YOUR TASK: What you need to produce from the material below is an exact transcription of the lines from the one with "[Wishlist] (724, 633)" through the one with "Comments (568, 855)", both included, and no other line.
(DATA SECTION Opens)
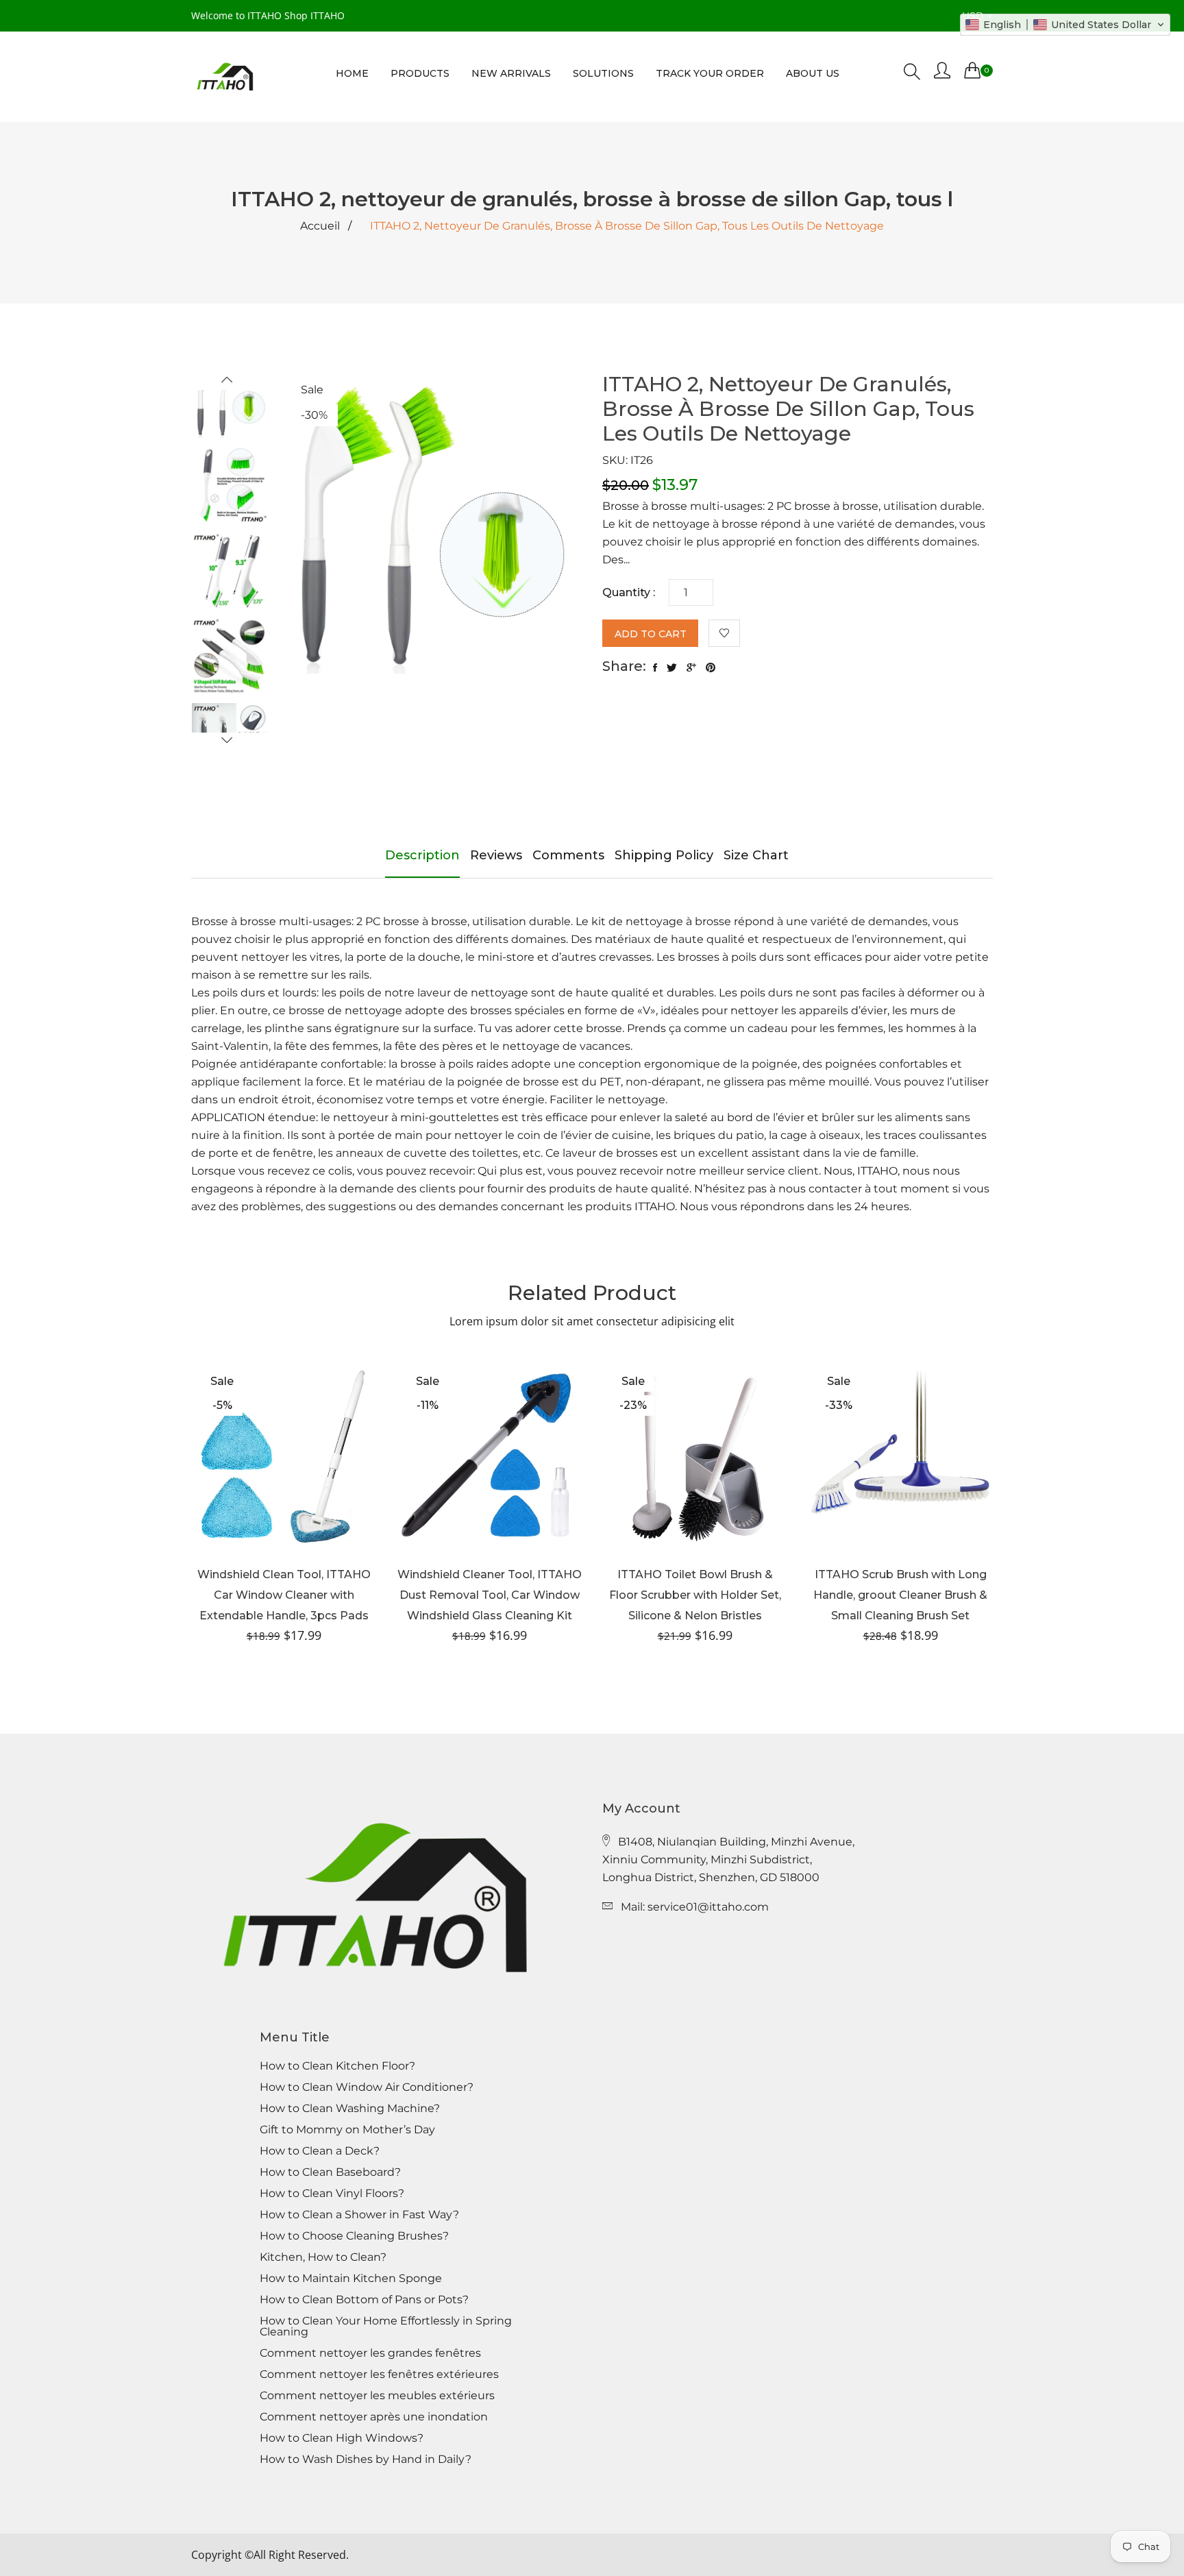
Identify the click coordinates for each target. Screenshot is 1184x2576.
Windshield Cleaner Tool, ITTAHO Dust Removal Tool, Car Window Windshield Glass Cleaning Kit (489, 1595)
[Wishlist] (724, 633)
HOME (352, 73)
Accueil (320, 226)
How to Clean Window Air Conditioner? (366, 2087)
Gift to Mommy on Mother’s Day (347, 2129)
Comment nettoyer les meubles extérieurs (377, 2395)
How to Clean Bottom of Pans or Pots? (364, 2299)
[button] (1065, 25)
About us (812, 73)
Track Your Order (710, 73)
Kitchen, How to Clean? (323, 2257)
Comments (568, 855)
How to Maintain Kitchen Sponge (351, 2278)
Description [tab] (422, 855)
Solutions (603, 73)
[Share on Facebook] (655, 668)
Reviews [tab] (496, 855)
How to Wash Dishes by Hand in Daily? (365, 2459)
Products (420, 73)
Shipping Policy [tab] (664, 855)
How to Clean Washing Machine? (350, 2108)
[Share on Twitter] (672, 668)
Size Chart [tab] (756, 855)
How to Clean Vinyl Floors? (332, 2193)
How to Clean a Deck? (320, 2151)
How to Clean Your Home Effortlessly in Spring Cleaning (386, 2327)
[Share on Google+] (691, 668)
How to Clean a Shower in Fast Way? (359, 2214)
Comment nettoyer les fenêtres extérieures (379, 2374)
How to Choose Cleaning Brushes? (354, 2236)
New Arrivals (511, 73)
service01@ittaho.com (708, 1906)
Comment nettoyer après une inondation (374, 2417)
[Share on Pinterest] (710, 668)
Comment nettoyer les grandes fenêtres (370, 2353)
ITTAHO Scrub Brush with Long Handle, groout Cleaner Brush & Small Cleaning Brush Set (900, 1595)
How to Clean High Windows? (341, 2438)
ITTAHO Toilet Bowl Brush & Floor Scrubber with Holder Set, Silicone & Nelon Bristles (695, 1595)
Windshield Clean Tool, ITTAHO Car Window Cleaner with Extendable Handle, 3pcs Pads (284, 1595)
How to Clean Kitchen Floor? (337, 2066)
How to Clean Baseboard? (330, 2172)
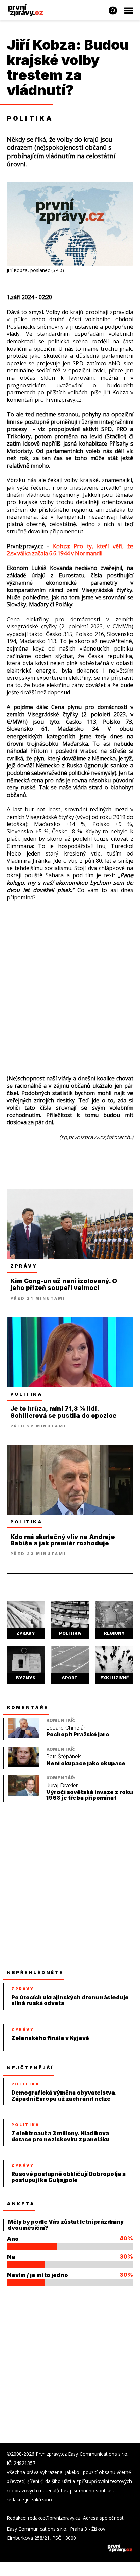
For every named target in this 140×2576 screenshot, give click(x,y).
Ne (11, 2256)
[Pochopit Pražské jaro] (23, 1736)
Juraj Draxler (62, 1785)
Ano (13, 2238)
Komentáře (28, 1707)
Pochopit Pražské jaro (77, 1734)
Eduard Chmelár (65, 1728)
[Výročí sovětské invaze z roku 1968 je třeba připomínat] (23, 1794)
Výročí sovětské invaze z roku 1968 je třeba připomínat (89, 1795)
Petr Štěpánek (63, 1756)
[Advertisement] (70, 981)
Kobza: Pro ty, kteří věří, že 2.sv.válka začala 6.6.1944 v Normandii (70, 549)
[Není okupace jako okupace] (23, 1765)
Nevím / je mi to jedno (37, 2275)
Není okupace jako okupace (85, 1763)
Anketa (21, 2203)
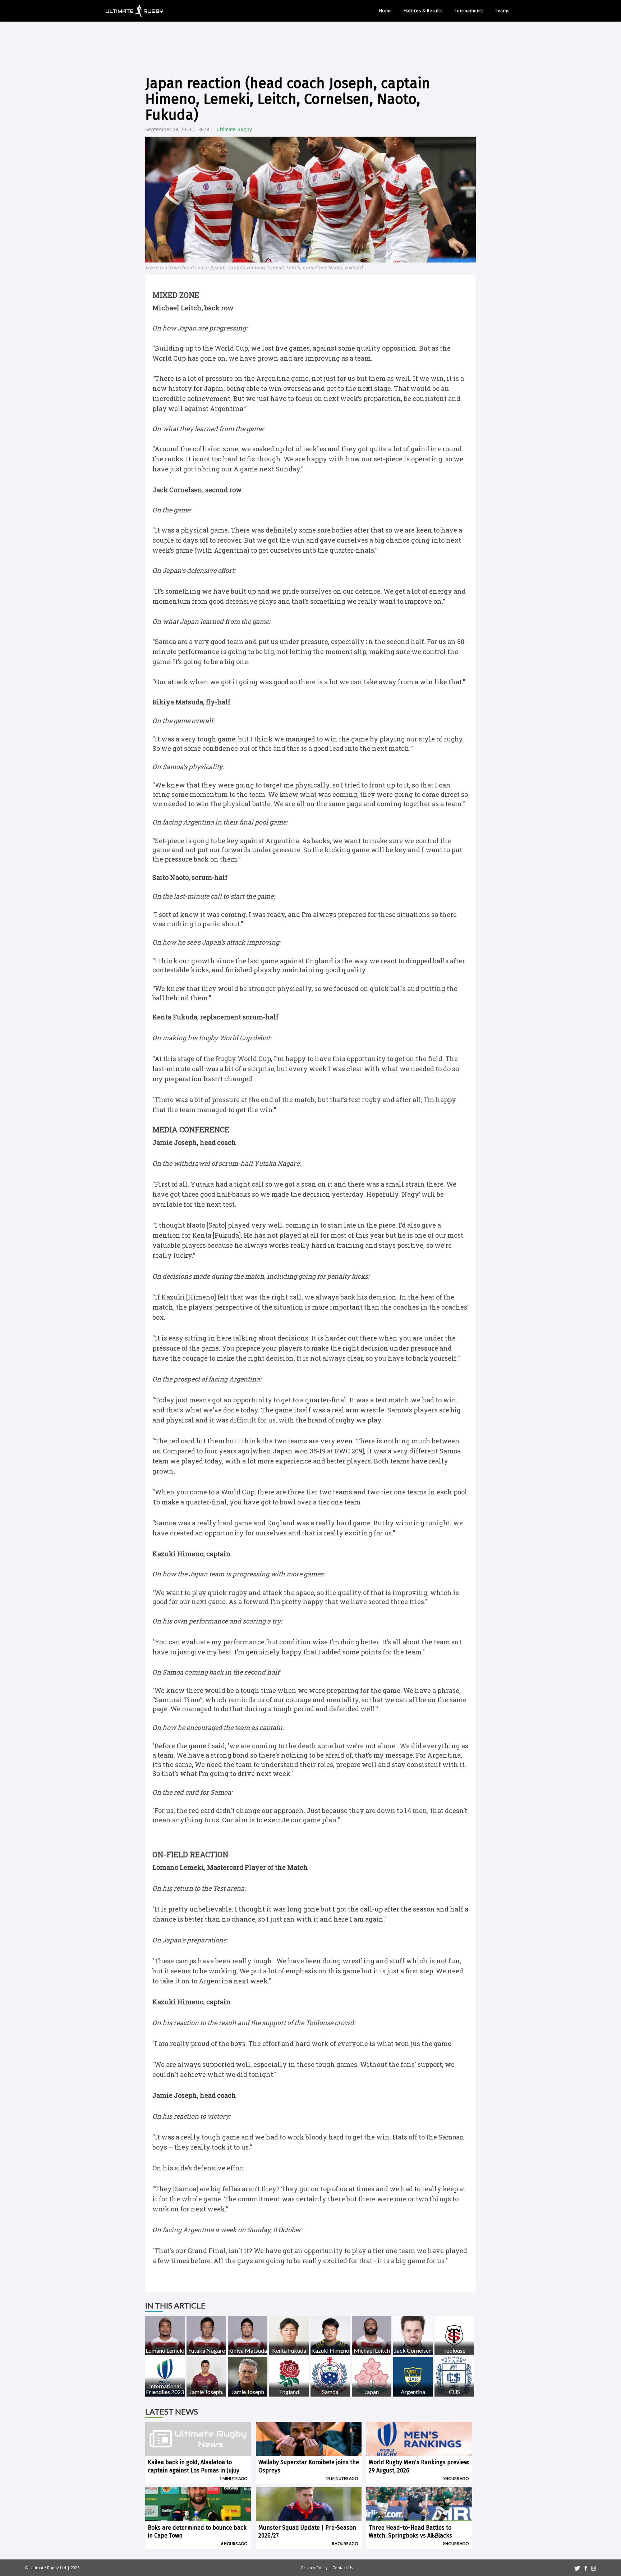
(DATA SECTION Closes)
TASK SOLUTION:
[Wishlist] (724, 633)
HOME (352, 73)
Accueil (320, 226)
How to Clean Window Air Conditioner? (366, 2087)
Gift to Mommy on Mother’s Day (347, 2129)
Comment nettoyer les meubles extérieurs (377, 2395)
How to Clean Bottom of Pans or Pots? (364, 2299)
[button] (1065, 25)
About us (812, 73)
Track Your Order (710, 73)
Kitchen, How to Clean? (323, 2257)
Comments (568, 855)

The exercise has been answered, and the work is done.